If your lower-back pain is making you feel helpless, convinced any movement will land you in a wheelchair, you may be making your condition worse.

Research to be presented today to the combined Australia and New Zealand Orthopaedic Associations' scientific meeting in Rotorua by orthopaedic surgeon and rheumatologist Dr Markus Melloh suggests people's attitudes to their non-specific, lower-back pain can be used to predict whether their pain will progress from an acute to a persistent condition.

Dr Melloh, the spine research programme director at the University of Otago's Centre for Musculoskeletal Outcomes Research, said most people experienced non-specific lower-back pain at least once in their lives.

In about 95% of cases the condition corrected itself, but a minority went on to develop persistent lower-back pain which had significant socioeconomic and personal costs.

In the study, patients presenting with their first episode of acute lower-back pain were interviewed at that time and then followed up at three, six and 12 weeks, and then at six months.

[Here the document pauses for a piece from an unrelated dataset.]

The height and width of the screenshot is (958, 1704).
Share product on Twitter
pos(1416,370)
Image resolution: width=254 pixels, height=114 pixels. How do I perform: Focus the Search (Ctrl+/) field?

This included an assessment of their attitude to their condition.

Dr Melloh said these patients were not those exhibiting signs of conditions such as slipped discs which would need referral to a specialist, but those who had non-specific pain.

While the study began with 315 patients, only 169 of these participated over the whole time of the study.

By six months, about a third of these, 64 patients, were classed as having a persistent condition.

Researchers found those who continued to show what is called "maladaptive cognitions" - fear and helplessness about their condition, movement avoidance and magnification of its seriousness - were the most likely to develop a persistent condition.

Some of these patients reported worse pain after six months which was not what would usually be expected, Dr Melloh said.

The researchers found, however, that the best time to screen patients about their thinking was not at the time of the first consultation with the doctor.

Three weeks after the onset of the pain, their attitude could influence the likelihood of developing a persistent condition.

The longer the "maladaptive cognitions" about the pain went on, the more likely the patient was to have a long-term condition.

The study suggested therapies to address the way patients were thinking about their condition should be considered as early extra treatment for lower-back pain for those patients who appeared to be at risk of developing a persistent condition.

Dr Melloh said general practitioners had an important role to play in this, although the "tricky thing" was that they had a heavy workload.